The first series surveyed the reasons for identifying the two beasts of revelation, the one from the sea and the other from the land, with Hadrian and his propagandist Polemon. We saw the case for interpreting Hadrian as a Nero redivivus and the relevance of the number 666. The same series took an overview of how Hadrian’s program of an intensified focus on emperor worship in Asia Minor along with his own unprecedented identification with Zeus himself, and the requirement of all homes to contain shrines to the emperor, explained the situations facing the seven churches addressed in the opening chapters of Revelation. (I may still add to this series with further discussion of the evidence for Hadrian’s impact on Asia Minor.)

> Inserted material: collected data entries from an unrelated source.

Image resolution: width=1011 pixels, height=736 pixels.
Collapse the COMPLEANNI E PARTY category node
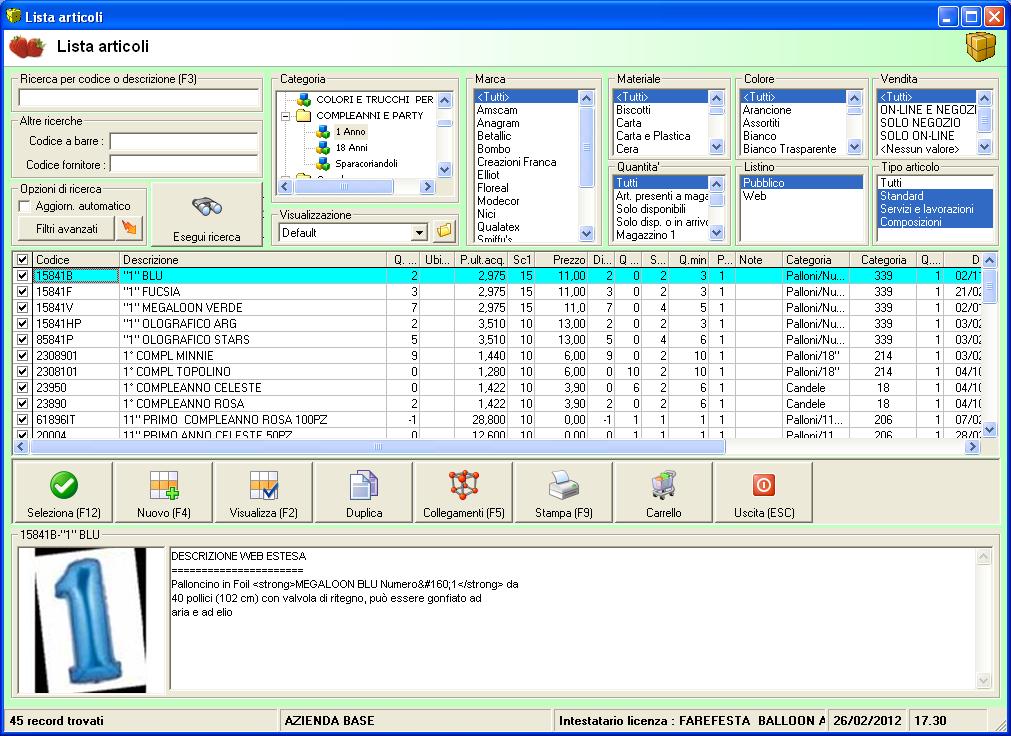(285, 116)
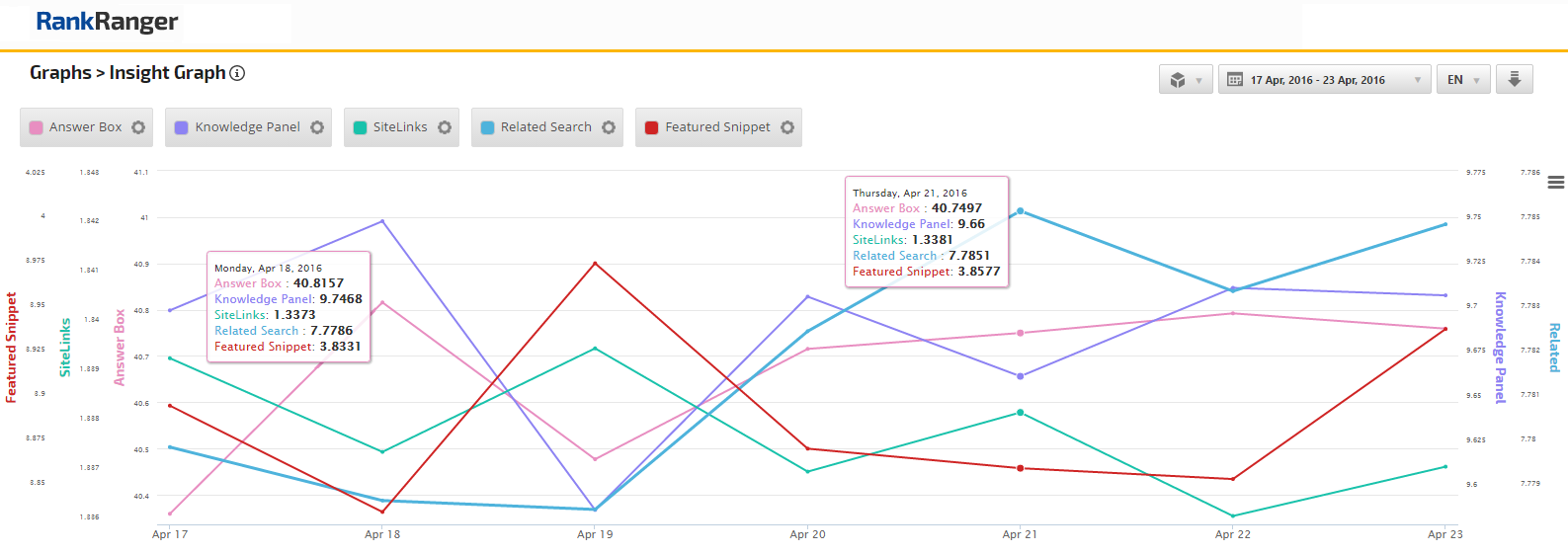This screenshot has width=1568, height=554.
Task: Toggle the Knowledge Panel series legend
Action: (247, 127)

The second series covered the four horsemen of the apocalypse and their relation to events preceding Hadrian: the two-stage conquests of Trajan; the bloodbath that covered much of the eastern Mediterranean as a result of the Jewish (probably messianic) uprisings; the effects of these rebellions on the food supply in Asia Minor; and the merciless suppression of those rebellions by the Romans.
This third series is based on a third book by Witulski, Apk 11 und der Bar Kokhba-Aufstand : eine zeitgeschichtliche Interpretation [= Rev 11 and the Bar Kokhba Uprising: a contemporary interpretation]. Those who read German are excused from reading these coming posts and turning instead to the book made available on archive.org.

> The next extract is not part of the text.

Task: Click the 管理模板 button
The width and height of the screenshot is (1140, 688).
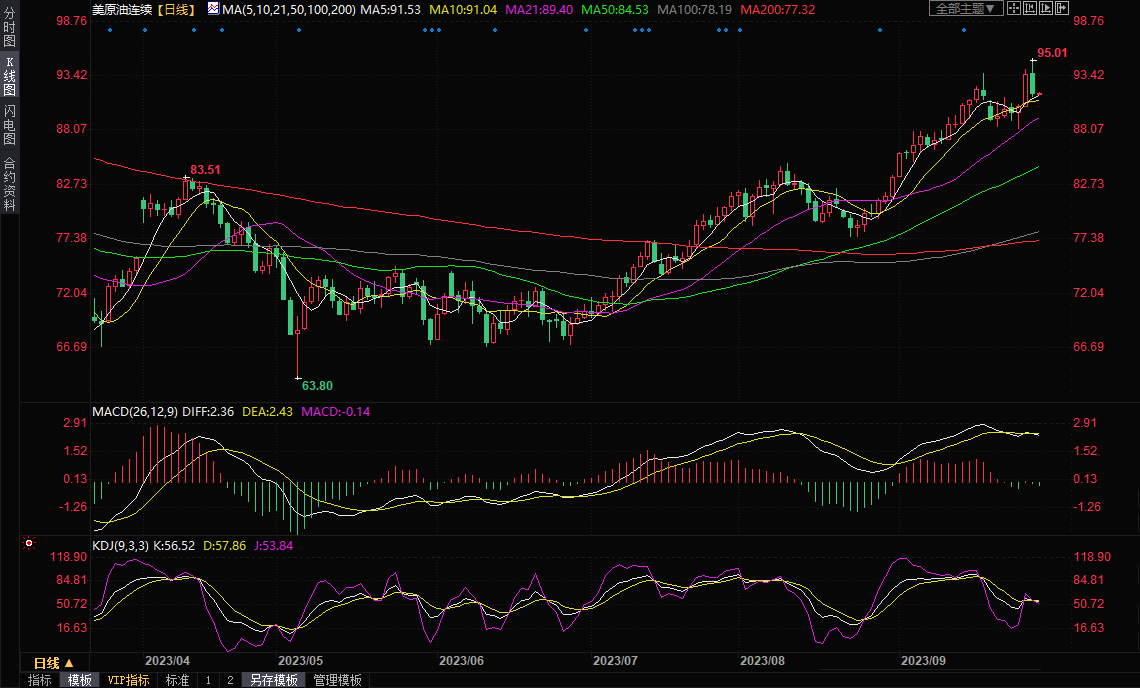Action: point(337,680)
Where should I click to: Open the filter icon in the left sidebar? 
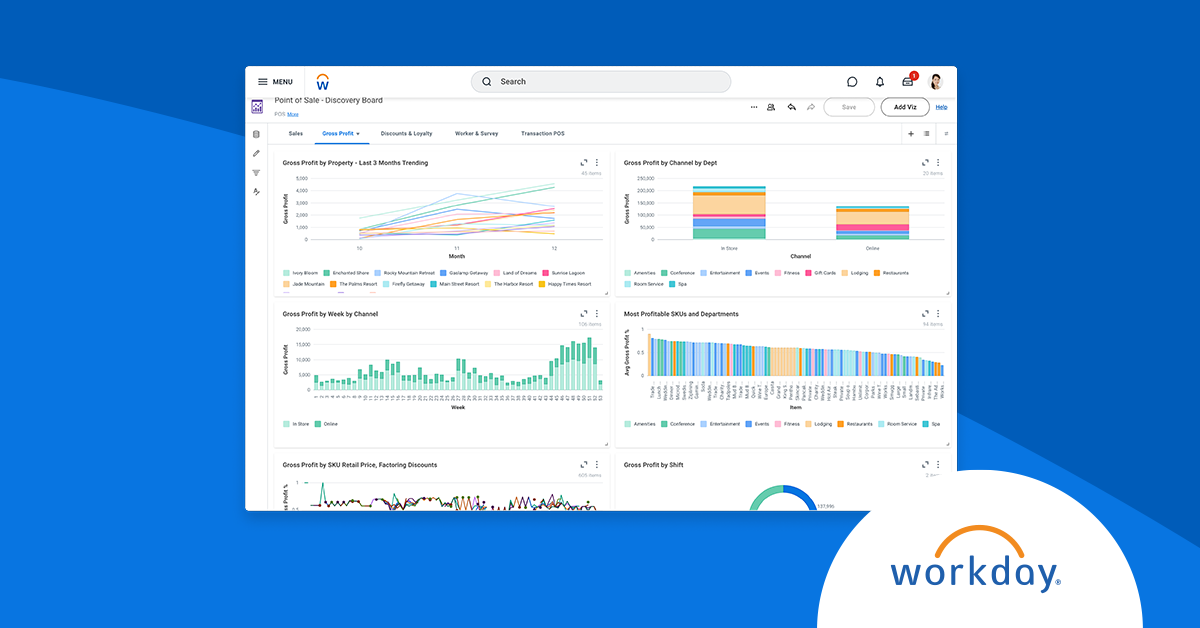(x=256, y=172)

One of the darkest parts of Revelation
Ulrich Müller wrote in his commentary:
Das 11. Kapitel gehört zu den dunkelsten Stücken der Offb. = Chapter 11 is one of the darkest parts of Rev. (Müller, 205)
André Feuillet wrote an article for New Testament Studies,
Le chapitre xi de l’Apocalypse est un des passages les plus discutés de ce livre, célèbre entre tous par son obscurité. = Chapter xi of the Apocalypse is one of the most discussed passages of this book, famous among all for its obscurity. (Feuillet, 183)

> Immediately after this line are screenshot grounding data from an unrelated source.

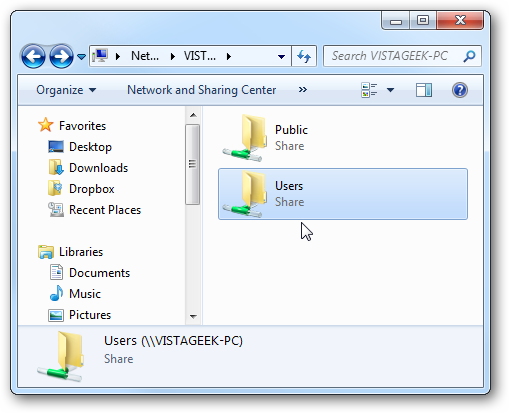
Task: Open Help with the question mark icon
Action: coord(460,90)
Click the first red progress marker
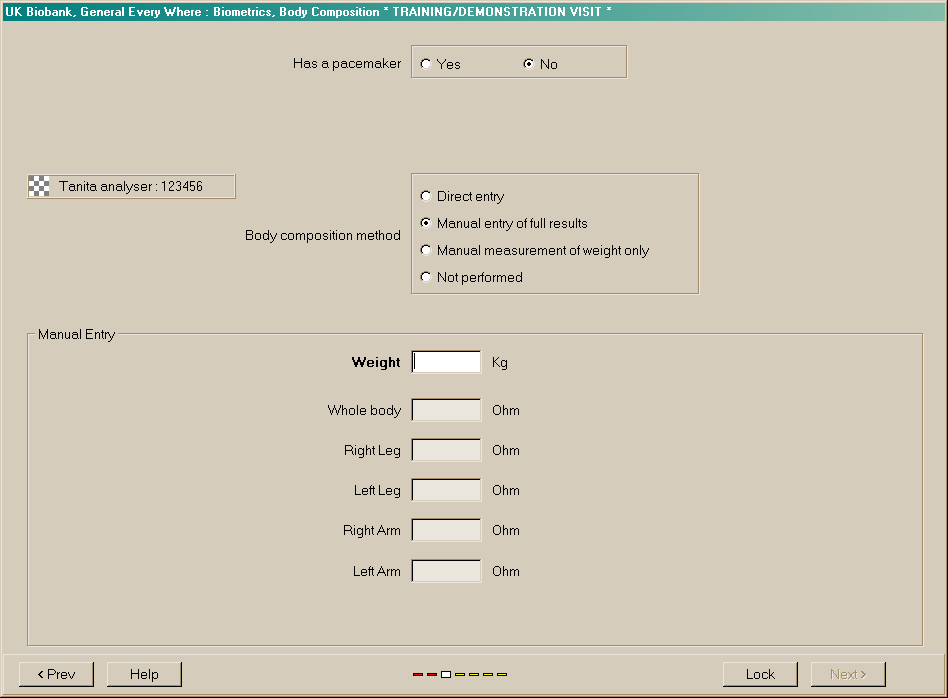The height and width of the screenshot is (698, 948). click(418, 674)
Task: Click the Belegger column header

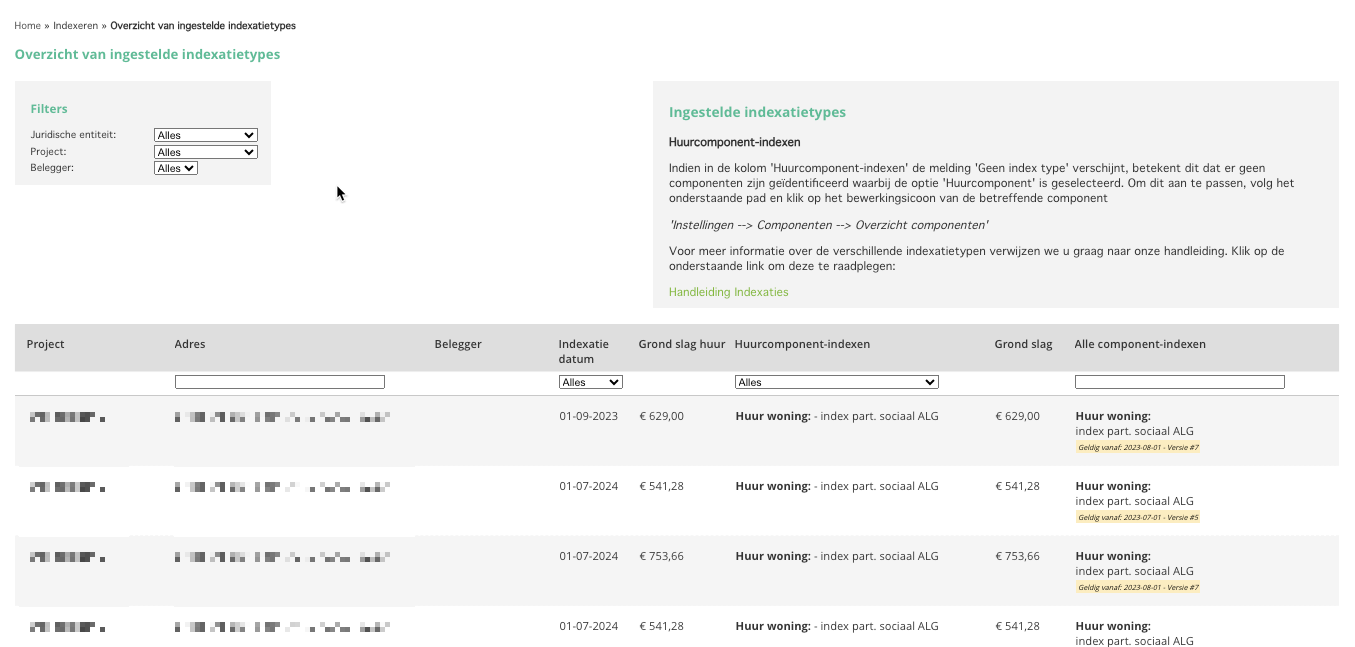Action: 458,344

Pierre Prigent in his commentary:
The majority of commentators start their explanation of Rev 11 by admitting they encounter in this passage (and in chapt. 12) the greatest difficulties in the entire book. (Prigent, 337)
If hitherto the passage has been so dark, Witulski asks:
Can the text of Rev 11:1f, 3-13 . . . possibly be illuminated in a new and hitherto completely unknown way by dating of the writing of Rev to the time of Emperor Hadrian? (Witulski, 1 – translation)
Go and measure the temple
Since Julius Wellhausen (Analyse der Offenbarung Johannis — how can a 1907 book not be available online!*) many interpreters of Revelation 11 have agreed that the prophecy should be read as set in the last days of the Jewish War that culminated in the destruction of Jerusalem and its temple in 70 CE. The prophecy was penned by a zealous Jew who had hoped that though the Roman armies were besieging Jerusalem there was still an expectation that God would intervene and protect the inner sanctuary of his temple. (Wellhausen pointed out that the passage has no characteristics of a Christian or Christ-related proclamation.) After all, do we not read in the account of Josephus that many Jewish defenders clung to the belief that divine deliverance was sure and imminent:
In answer [to Titus] the men on the wall hurled insults at Caesar himself and at his father, and shouted that they cared nothing for death, but preferred it to slavery, as men should. . . . As for the Temple, God had a better one in the world itself; but this one too would be saved by Him who dwelt in it, and having Him on their side they would laugh at every threat not backed by deeds ; for the issue lay with God. Such were the retorts which they yelled, along with mere abuse. (Josephus, War, V. 460)
and
Their destruction was due to a false prophet who that very day had declared to the people in the City that God commanded them to go up into the Temple to receive the signs of their deliverance. A number of hireling prophets had been put up in recent days by the party chiefs to deceive the people by exhorting them to await help from God, and so reduce the number of deserters and buoy up with hope those who were above fear and anxiety. Man is readily persuaded in adversity : when the deceiver actually promises deliverance from the miseries that envelop him, then the sufferer becomes the willing slave of hope. So it was that the unhappy people were beguiled at that stage by cheats and false messengers of God . . . (Josephus, War, VI. 285)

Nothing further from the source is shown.